Page One
Pacifist offers no insight
Editor:
Your recent page 1 article (Nov. 22-23) about the lecture by Ms. Ann “bombs are illegal” Ginger was a real hoot. She asserts that our American constitutional civil liberties are somehow derived from the Charter of United Nations. Wrong. Our constitutionally-protected civil liberties date back over 200 years to the Revolutionary War and the Declaration of Independence in 1776. The first 10 amendments, aka, The Bill of Rights, were added to the United States Constitution in 1791, over 200 years ago. Our American rights are also derived in part from English common law, which in turn dates back to the Magna Carta, signed by King John in 1215.

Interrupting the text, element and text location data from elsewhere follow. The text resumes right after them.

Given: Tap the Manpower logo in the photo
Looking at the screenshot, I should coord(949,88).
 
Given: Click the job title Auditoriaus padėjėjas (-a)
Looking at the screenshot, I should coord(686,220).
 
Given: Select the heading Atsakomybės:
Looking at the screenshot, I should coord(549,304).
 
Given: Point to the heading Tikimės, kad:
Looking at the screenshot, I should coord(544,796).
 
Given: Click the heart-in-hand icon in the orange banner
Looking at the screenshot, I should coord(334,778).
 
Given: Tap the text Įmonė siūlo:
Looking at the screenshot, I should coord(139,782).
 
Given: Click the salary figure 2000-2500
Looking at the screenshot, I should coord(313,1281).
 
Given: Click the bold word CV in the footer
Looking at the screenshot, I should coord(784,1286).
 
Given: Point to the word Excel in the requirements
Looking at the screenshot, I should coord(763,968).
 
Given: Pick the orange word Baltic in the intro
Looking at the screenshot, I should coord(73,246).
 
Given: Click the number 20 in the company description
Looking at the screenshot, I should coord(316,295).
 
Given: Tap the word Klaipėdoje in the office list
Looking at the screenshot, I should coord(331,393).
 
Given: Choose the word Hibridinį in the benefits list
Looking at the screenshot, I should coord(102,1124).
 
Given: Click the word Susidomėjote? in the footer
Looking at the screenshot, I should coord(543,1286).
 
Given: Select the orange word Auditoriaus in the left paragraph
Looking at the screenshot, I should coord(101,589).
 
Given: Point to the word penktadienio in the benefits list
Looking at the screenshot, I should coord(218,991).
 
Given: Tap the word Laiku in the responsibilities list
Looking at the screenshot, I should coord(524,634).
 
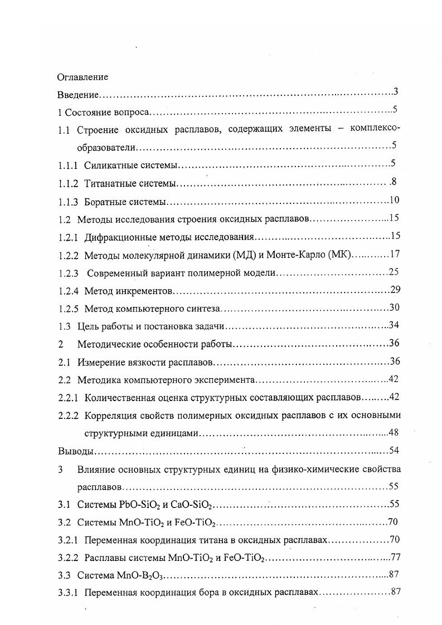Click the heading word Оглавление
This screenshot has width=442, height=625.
[x=83, y=77]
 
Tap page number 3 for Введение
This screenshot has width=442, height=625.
[x=395, y=91]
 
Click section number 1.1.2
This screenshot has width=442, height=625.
[x=68, y=183]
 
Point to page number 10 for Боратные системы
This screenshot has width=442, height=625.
[x=395, y=200]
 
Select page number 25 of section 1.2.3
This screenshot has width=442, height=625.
[x=395, y=272]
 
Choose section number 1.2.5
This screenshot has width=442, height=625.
[x=68, y=308]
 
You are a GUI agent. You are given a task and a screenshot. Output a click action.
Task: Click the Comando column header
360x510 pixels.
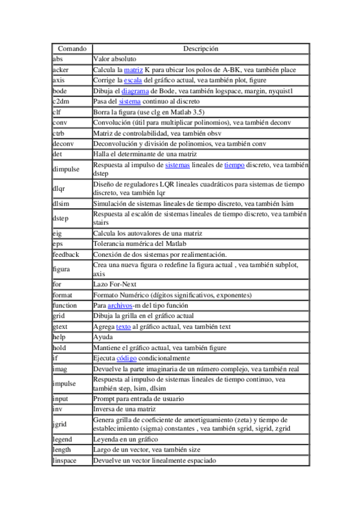click(x=72, y=48)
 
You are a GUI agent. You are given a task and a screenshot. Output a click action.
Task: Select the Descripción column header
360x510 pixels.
click(x=200, y=48)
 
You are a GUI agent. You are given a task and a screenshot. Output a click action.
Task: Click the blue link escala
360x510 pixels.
click(x=132, y=80)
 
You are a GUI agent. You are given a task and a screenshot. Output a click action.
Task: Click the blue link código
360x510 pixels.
click(x=126, y=358)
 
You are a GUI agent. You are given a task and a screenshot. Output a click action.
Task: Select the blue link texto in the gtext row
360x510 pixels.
click(x=123, y=327)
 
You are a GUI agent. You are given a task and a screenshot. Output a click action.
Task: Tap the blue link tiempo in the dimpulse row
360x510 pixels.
click(x=234, y=165)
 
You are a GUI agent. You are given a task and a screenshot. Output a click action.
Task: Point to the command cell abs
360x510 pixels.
click(x=58, y=59)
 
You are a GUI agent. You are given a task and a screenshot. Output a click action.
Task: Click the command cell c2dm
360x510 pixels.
click(x=61, y=101)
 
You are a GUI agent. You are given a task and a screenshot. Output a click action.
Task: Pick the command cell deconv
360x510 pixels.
click(x=63, y=144)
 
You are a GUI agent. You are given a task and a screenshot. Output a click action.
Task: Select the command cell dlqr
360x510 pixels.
click(x=59, y=188)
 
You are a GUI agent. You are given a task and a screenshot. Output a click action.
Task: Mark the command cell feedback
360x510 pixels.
click(x=66, y=254)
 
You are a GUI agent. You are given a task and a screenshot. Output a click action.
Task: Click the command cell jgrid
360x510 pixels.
click(x=59, y=424)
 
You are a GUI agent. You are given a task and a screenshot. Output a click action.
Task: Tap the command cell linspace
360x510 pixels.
click(x=65, y=460)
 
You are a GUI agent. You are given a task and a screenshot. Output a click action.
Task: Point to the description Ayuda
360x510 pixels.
click(x=103, y=337)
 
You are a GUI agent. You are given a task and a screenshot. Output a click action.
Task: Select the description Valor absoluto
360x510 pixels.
click(x=115, y=59)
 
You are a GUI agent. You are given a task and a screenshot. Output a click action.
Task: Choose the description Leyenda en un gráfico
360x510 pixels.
click(x=126, y=439)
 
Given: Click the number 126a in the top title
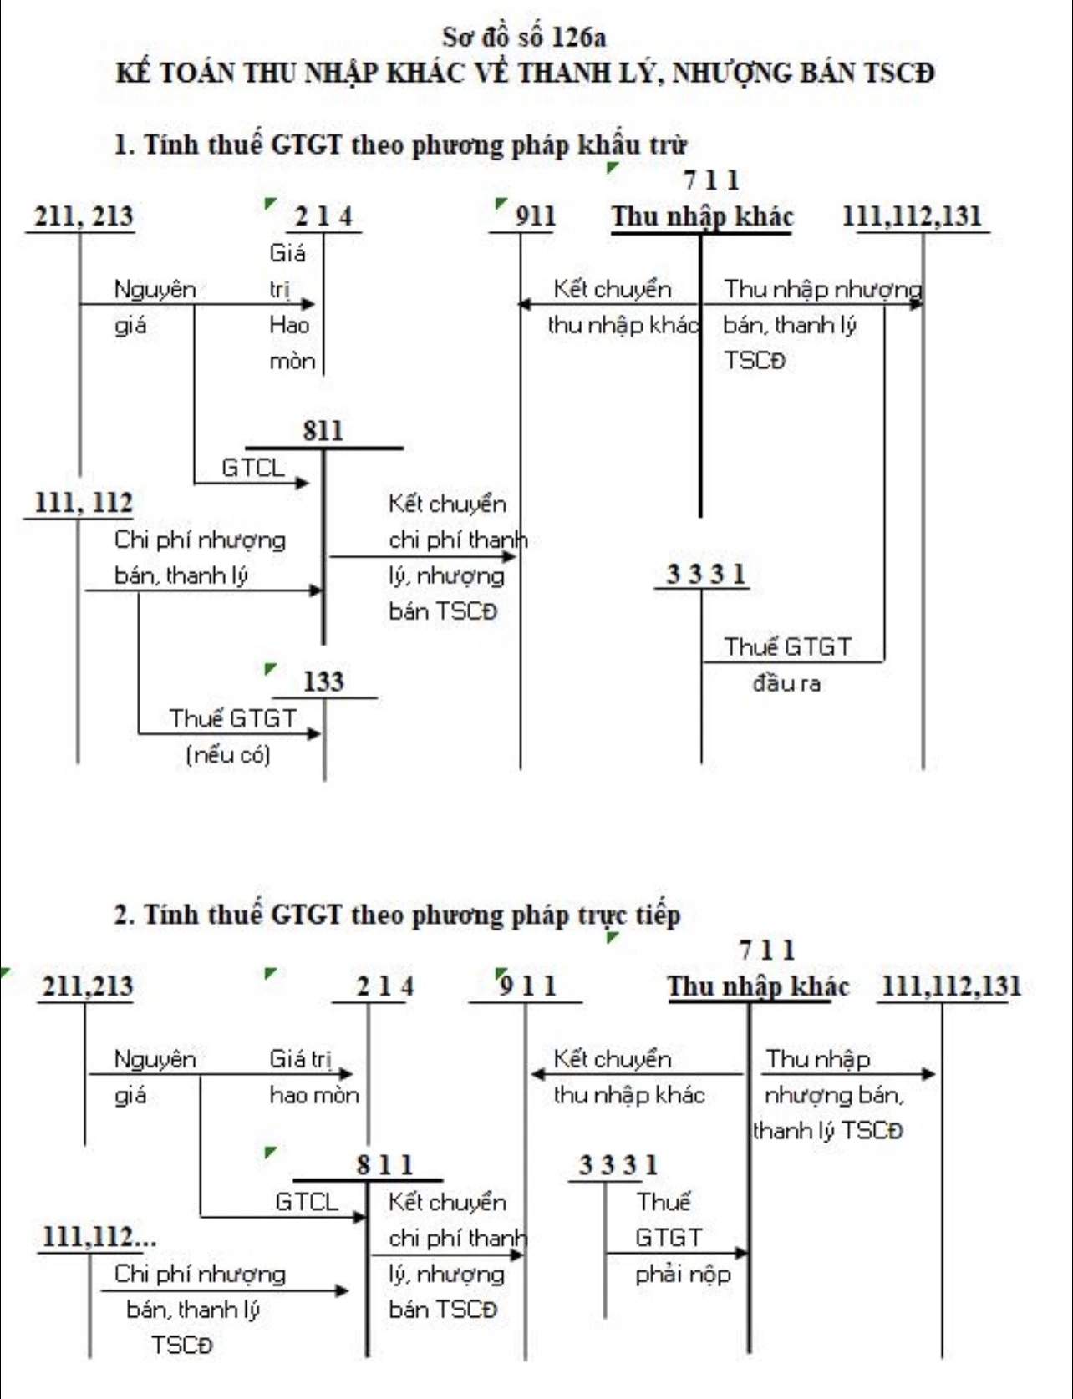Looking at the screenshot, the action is pos(579,37).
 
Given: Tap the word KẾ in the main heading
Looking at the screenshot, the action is pos(132,72).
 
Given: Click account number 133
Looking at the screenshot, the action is pos(323,682).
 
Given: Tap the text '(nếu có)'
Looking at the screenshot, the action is pos(228,755).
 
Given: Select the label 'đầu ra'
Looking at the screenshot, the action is pos(786,683).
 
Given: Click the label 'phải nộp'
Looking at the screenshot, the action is pos(683,1275).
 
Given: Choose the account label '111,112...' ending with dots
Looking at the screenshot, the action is pos(99,1237).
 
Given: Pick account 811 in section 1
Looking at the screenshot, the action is pos(323,431).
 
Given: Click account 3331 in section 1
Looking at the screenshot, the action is pos(705,575).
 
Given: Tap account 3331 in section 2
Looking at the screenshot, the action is pos(618,1165).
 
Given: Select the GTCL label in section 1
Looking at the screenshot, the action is pos(253,468).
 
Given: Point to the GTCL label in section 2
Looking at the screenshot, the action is pos(307,1202).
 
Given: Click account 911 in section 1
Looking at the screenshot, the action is pos(536,216).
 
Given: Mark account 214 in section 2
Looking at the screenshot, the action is pos(384,986).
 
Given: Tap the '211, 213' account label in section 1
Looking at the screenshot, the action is pos(84,216).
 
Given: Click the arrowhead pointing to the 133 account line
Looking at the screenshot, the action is pos(314,734).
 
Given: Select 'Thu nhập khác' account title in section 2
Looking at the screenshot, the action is pos(758,986).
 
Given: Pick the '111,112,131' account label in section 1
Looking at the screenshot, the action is pos(912,216).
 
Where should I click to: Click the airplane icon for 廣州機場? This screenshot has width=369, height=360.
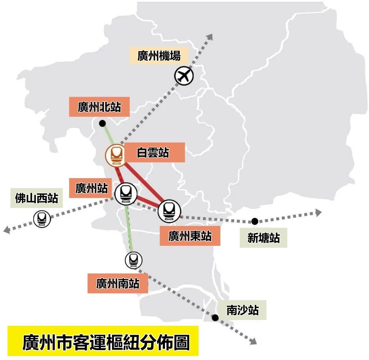pyautogui.click(x=184, y=76)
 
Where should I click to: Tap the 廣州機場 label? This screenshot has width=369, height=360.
pyautogui.click(x=159, y=55)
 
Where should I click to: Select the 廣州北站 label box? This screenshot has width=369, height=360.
pyautogui.click(x=99, y=107)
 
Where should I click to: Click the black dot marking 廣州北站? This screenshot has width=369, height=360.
pyautogui.click(x=102, y=123)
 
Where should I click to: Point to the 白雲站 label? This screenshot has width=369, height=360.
pyautogui.click(x=153, y=152)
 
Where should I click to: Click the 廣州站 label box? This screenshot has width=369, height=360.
pyautogui.click(x=91, y=188)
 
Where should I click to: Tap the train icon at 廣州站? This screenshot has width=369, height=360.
pyautogui.click(x=125, y=194)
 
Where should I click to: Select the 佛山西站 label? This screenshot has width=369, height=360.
pyautogui.click(x=37, y=198)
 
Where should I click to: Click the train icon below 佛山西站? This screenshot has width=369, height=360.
pyautogui.click(x=42, y=218)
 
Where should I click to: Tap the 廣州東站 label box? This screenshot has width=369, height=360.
pyautogui.click(x=190, y=236)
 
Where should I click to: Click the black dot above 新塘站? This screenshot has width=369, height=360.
pyautogui.click(x=255, y=221)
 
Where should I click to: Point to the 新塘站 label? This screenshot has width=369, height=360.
pyautogui.click(x=263, y=238)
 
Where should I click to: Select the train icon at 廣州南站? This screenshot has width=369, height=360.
pyautogui.click(x=133, y=261)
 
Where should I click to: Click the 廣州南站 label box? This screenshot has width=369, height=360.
pyautogui.click(x=118, y=283)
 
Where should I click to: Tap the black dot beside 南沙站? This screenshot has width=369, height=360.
pyautogui.click(x=215, y=318)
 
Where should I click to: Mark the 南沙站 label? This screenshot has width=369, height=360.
pyautogui.click(x=243, y=310)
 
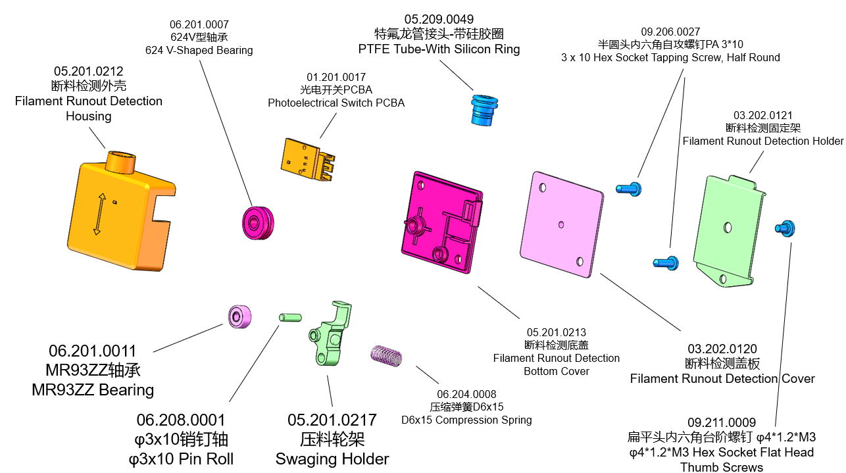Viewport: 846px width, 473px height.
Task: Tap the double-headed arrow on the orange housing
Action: tap(97, 213)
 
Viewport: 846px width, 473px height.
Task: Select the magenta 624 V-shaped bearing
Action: tap(257, 221)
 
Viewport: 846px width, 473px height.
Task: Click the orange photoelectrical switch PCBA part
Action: tap(305, 162)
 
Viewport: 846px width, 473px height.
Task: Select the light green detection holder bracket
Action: tap(730, 230)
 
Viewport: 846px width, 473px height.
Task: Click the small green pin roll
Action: tap(289, 318)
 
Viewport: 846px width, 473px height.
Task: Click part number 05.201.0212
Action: tap(89, 71)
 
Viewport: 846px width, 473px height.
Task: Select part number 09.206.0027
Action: tap(670, 32)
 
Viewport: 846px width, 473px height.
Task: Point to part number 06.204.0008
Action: tap(466, 394)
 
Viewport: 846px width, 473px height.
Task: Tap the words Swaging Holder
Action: tap(332, 459)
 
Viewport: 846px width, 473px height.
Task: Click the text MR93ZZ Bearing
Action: tap(93, 390)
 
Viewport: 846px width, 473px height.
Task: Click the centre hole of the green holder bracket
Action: tap(728, 227)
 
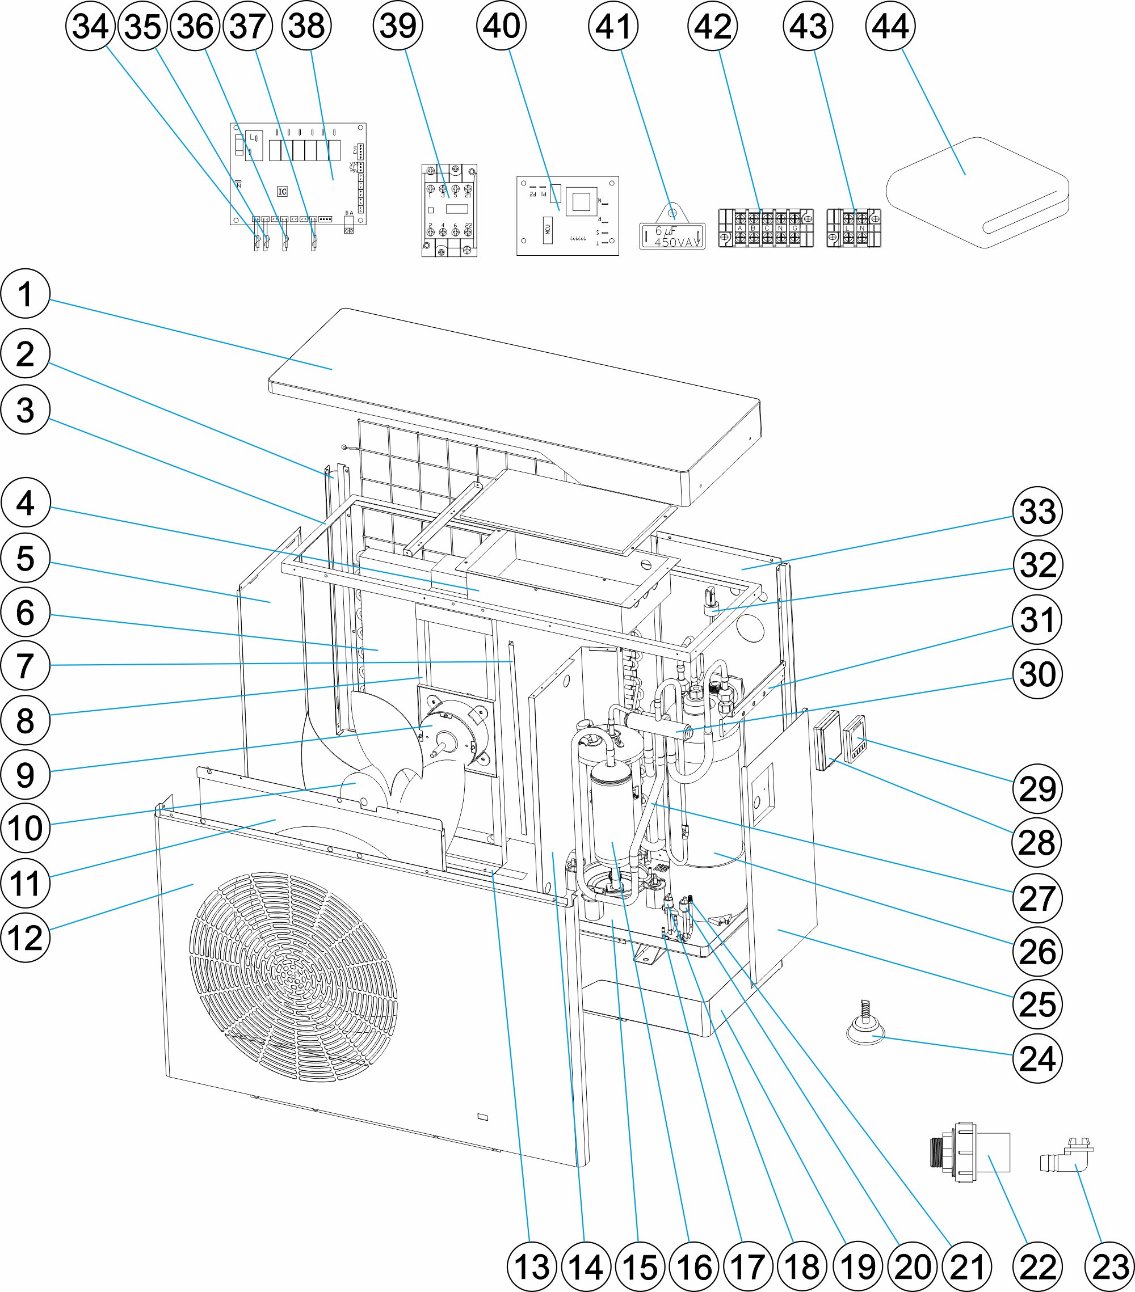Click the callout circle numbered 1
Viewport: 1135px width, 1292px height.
tap(26, 294)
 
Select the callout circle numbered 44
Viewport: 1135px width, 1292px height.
tap(890, 26)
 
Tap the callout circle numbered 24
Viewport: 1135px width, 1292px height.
tap(1037, 1058)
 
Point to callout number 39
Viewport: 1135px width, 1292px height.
tap(398, 26)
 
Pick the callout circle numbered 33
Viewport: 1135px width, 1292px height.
tap(1037, 512)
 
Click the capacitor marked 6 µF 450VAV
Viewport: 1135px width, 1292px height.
tap(672, 234)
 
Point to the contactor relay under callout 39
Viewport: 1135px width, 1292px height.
tap(449, 210)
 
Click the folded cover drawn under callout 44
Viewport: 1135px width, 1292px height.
tap(977, 193)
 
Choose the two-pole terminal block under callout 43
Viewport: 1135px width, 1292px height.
tap(854, 228)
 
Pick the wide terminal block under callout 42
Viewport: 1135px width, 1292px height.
tap(766, 227)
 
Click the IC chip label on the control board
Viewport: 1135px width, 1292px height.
tap(282, 192)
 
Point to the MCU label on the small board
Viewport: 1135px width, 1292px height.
tap(548, 230)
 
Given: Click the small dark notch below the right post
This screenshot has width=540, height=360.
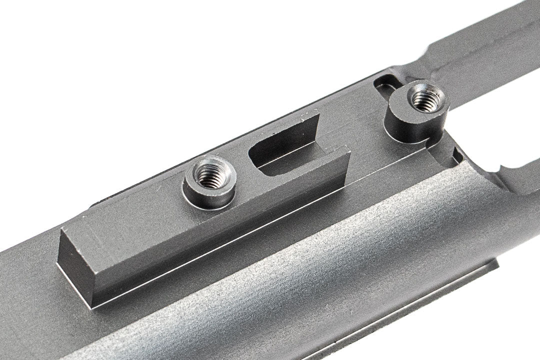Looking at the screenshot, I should (x=456, y=156).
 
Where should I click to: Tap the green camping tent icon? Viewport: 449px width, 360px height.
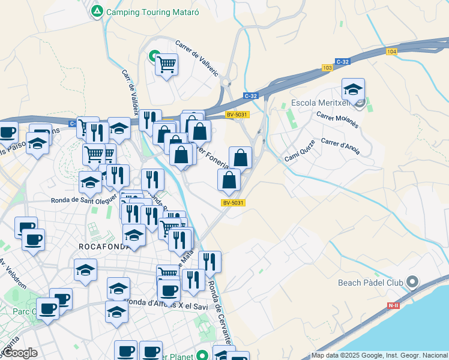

The United Nations was created by the United States and England in World War II as an umbrella to unite the forces fighting the Axis powers of Germany, Italy and Japan. The term “United Nations” sounded better than “the two biggest English-speaking imperialist powers” to the peoples of rest of the world. The Charter of the United Nations was formalized in 1945 in San Francisco.
Having been an anti-Vietnam war protester in the late 1960s and the early 1970s, I believe that I have some perspective on the present situation of international terrorism. However, I don’t believe that the current Berkeley pacifist anti-war movement has much wisdom to offer us. It seems that the Berkeley pacifist anti-war movements have had pretty thin pickings in the last decade or so. First they put themselves in the odd position of supporting the invasion of Kuwait by the brutal Iraqi dictator. Now they have seemingly put themselves in the position of supporting the insane Osama bin Laden, his al-Qaeda terrorist network and his Taliban supporters. Waving Tibetan peace flags and chanting “Om” in Berkeley will not stop terrorism across the world.
One cannot “take them (the terrorists) to court” as Ms. Ginger suggests, if they laughingly ignore a court subpoena. Just recently the Taliban spokesmen have again said that they “do not know where bin Laden is.”
Of course the Taliban, brutalizers of women, men, and children and destroyers of unique and priceless monuments of cultural history, have a habit of continually lying. The Taliban suggested that we “forget about the events of September 11 (the destruction of the World Trade Center).”
Funny, Ms. Ginger doesn’t seem to say a thing against the Taliban’s severe oppression of women. Not a word about the cheers of the people of Kabul, the dancing in the street, the playing of music and the flying of kites after the Taliban and their “Religious Police” fled the city last week. It must be painfully galling for Ms. Ginger to realize that our military assault on the al-Qaeda and the Taliban is paying off. The bombing in Afghanistan will stop when the al-Qaeda terrorists and their Taliban supporters are defeated and destroyed as viable political forces.
It is a very good thing that Ms. Ginger and her pacifist buddies were not in control when we fought and won our Revolutionary War in 1776, when we fought and won the Civil War and when we fought and won World War II against the Axis powers.